Singer classifies euthanasia as voluntary, involuntary, or non-voluntary. (For possible similar historical definitions of euthanasia see Karl Binding, Alfred Hoche and Werner Catel.) Given his consequentialist approach, the difference between active and passive euthanasia is not morally significant, for the required act/omission doctrine is untenable; killing and letting die are on a moral par when their consequences are the same. Voluntary euthanasia, undertaken with the consent of the subject, is supported by the autonomy of persons and their freedom to waive their rights, especially against a legal background such as the guidelines developed by the courts in the Netherlands. Non-voluntary euthanasia at the beginning or end of life's journey, when the capacity to reason about what is at stake is undeveloped or lost, is justified when swift and painless killing is the only alternative to suffering for the subject.
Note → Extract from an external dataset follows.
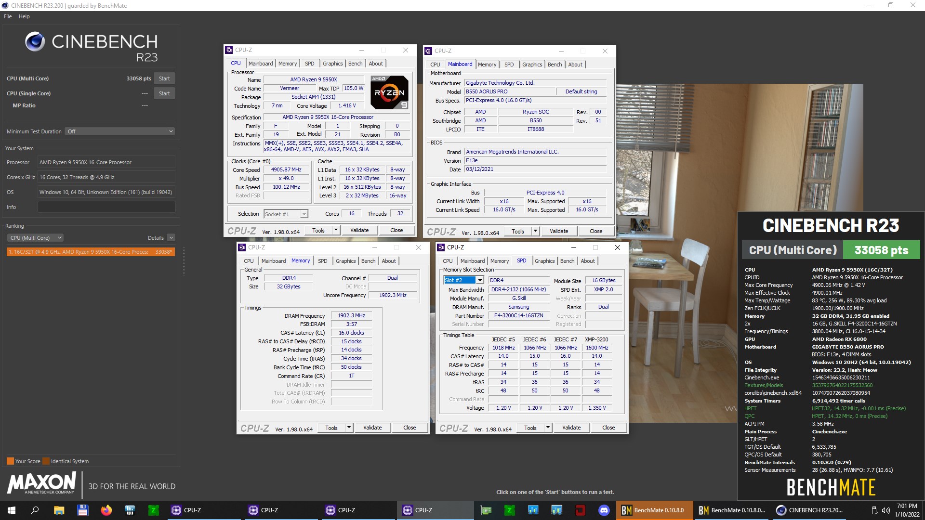Click Validate in the Memory CPU-Z window

coord(373,427)
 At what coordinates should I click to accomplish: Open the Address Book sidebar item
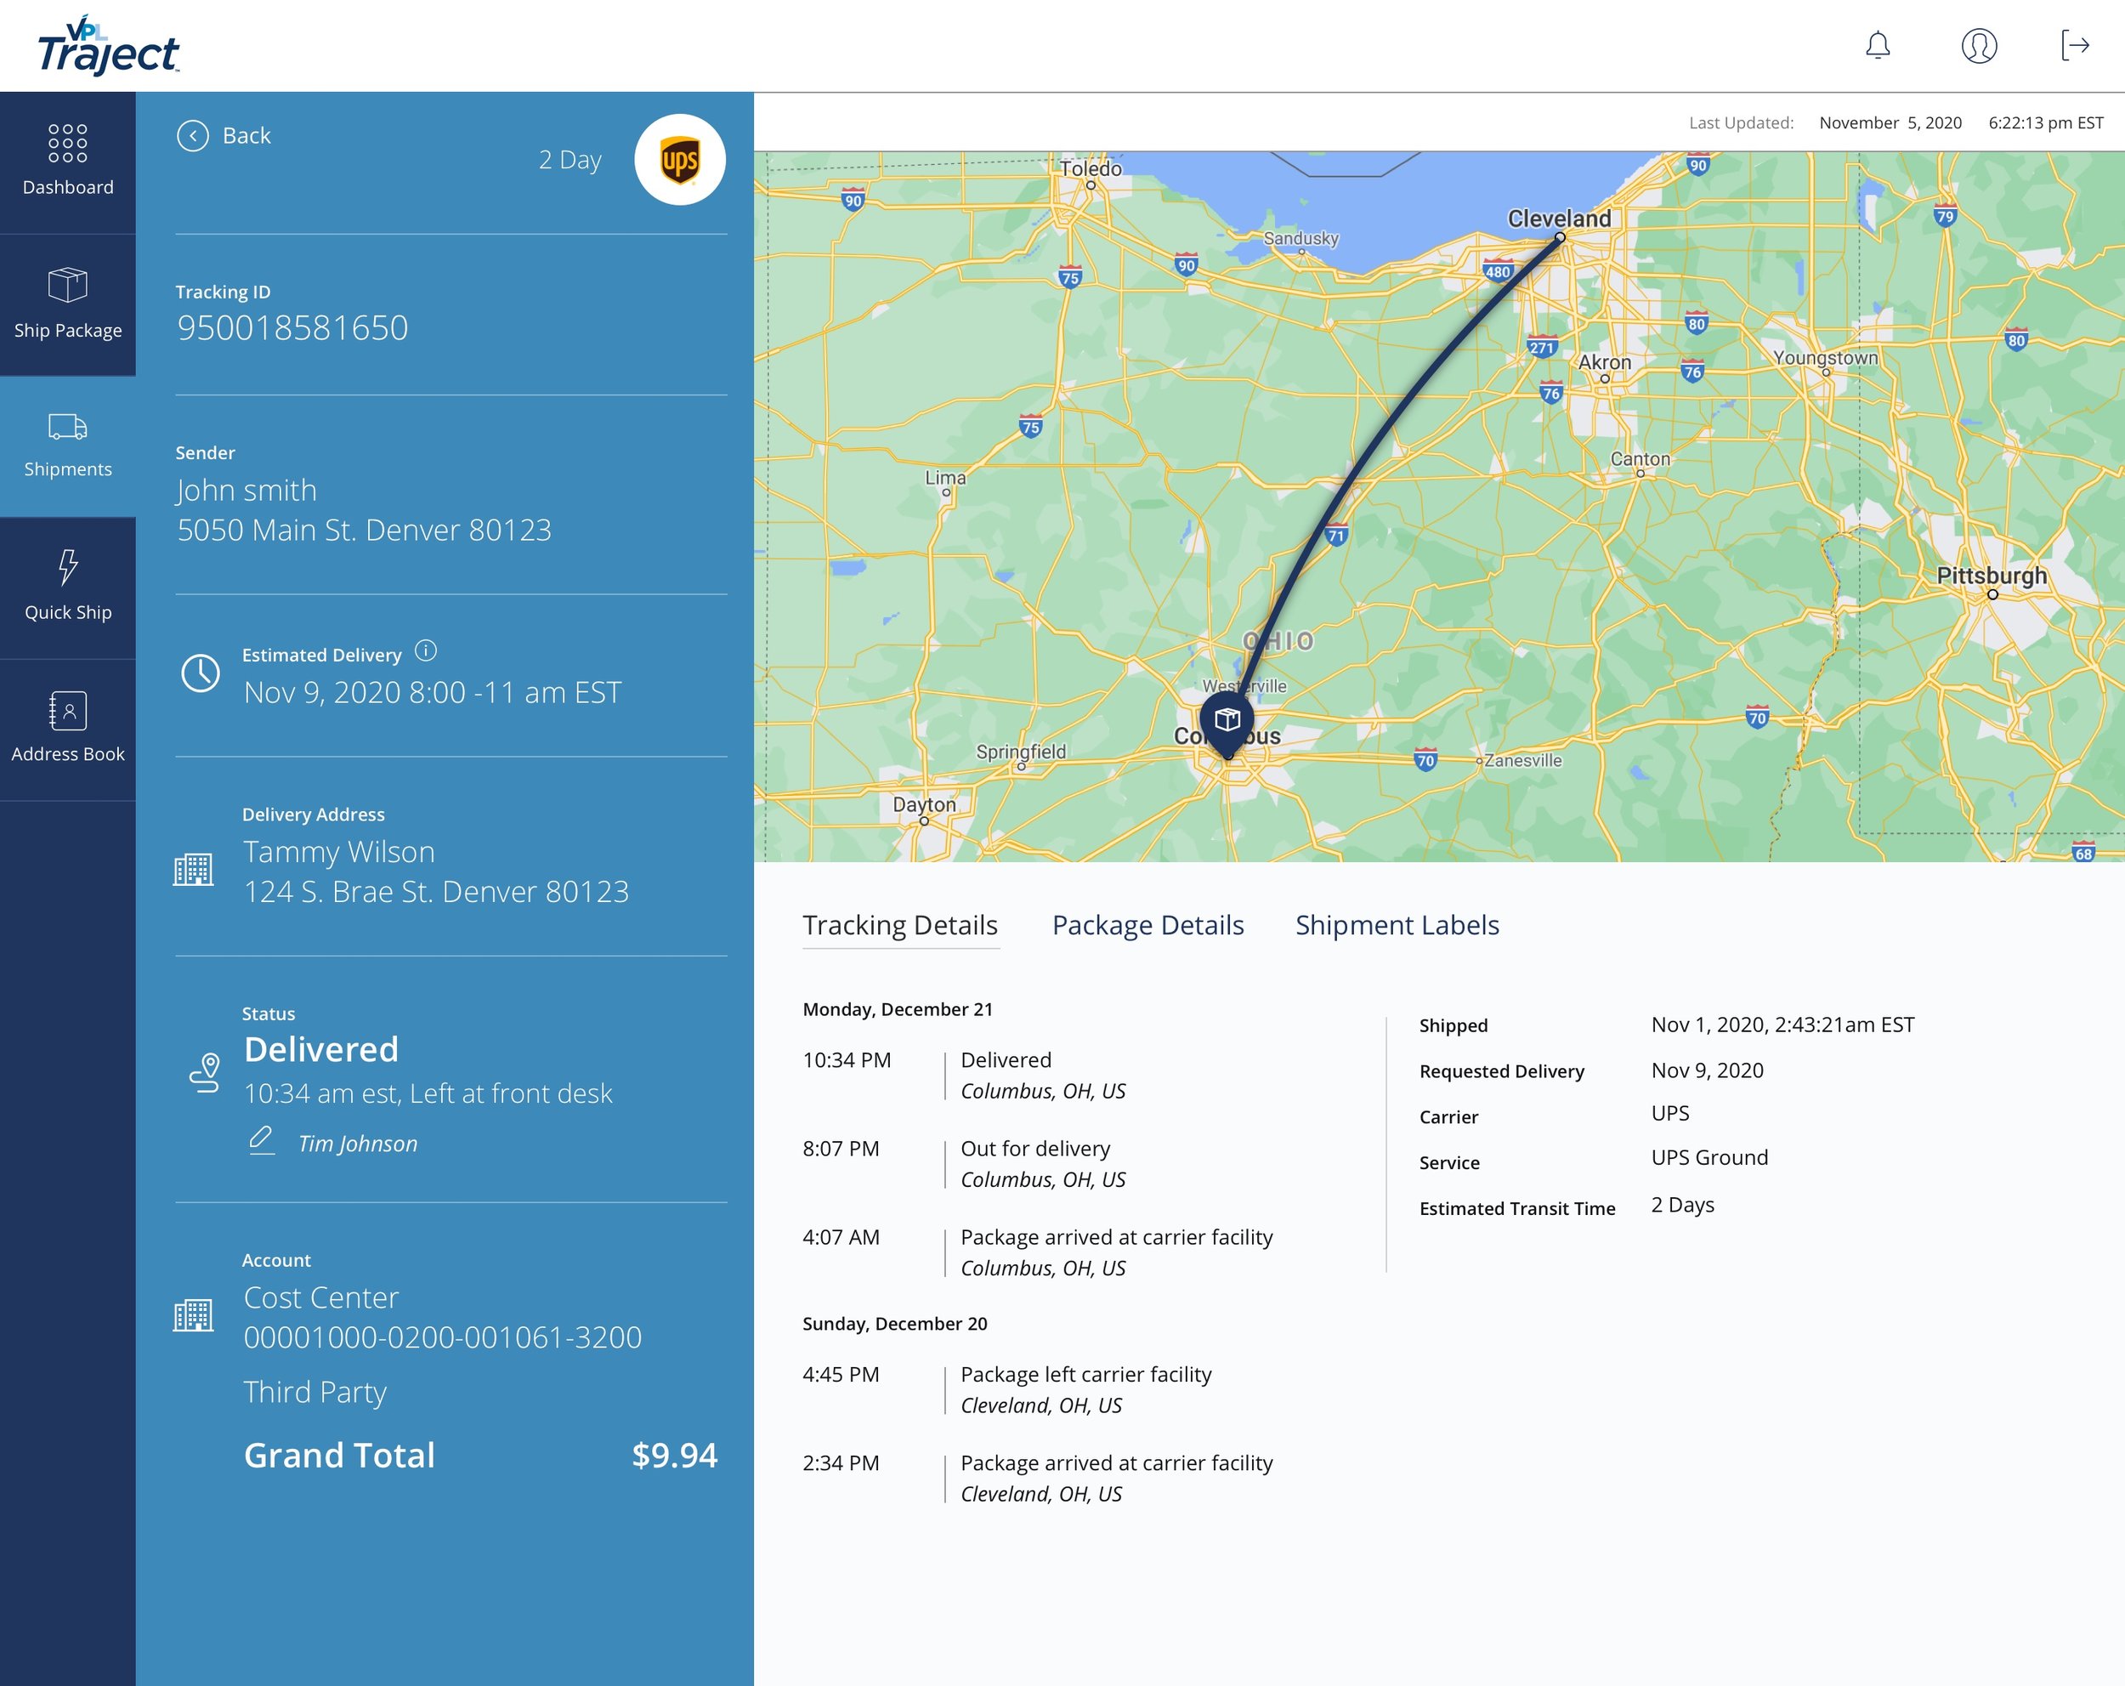point(68,728)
In addition to debates over the morality of infanticide itself, there is some debate over the effects of infanticide on surviving children and the effects of childrearing in societies that also sanction infanticide. Some argue that the practice of infanticide in any widespread form causes enormous psychological damage in children. Some anthropologists studying societies that practice infanticide, however, have reported on the affection and love such parents display toward to their children. (Harris and Divale's work on the relationship between female infanticide and warfare suggests that there are, however, extensive negative effects).

Joseph Fletcher, founder of situational ethics and a euthanasia proponent, proposed that infanticide be permitted in cases of severe birth defects. He and philosopher Peter Singer have suggested that it is a logical extension of abortion.

In the Netherlands, euthanasia remains technically illegal for patients under the age of 12. However, Dr. Eduard Verhagen has documented several cases of infant euthanasia. Together with colleagues and prosecutors, he has developed a protocol to be followed in those cases. Prosecutors will refrain from pressing charges if this Groningen protocol is followed.

Sex-selective abortion and infanticide may make it more difficult for the larger-population gender of that generation to seek heterosexual romantic relationships. It is estimated that by 2020 there could be more than 35 million young 'surplus males' in China and 25 million in India, all of whom will be unable to find girlfriends or wives, assuming that they seek one.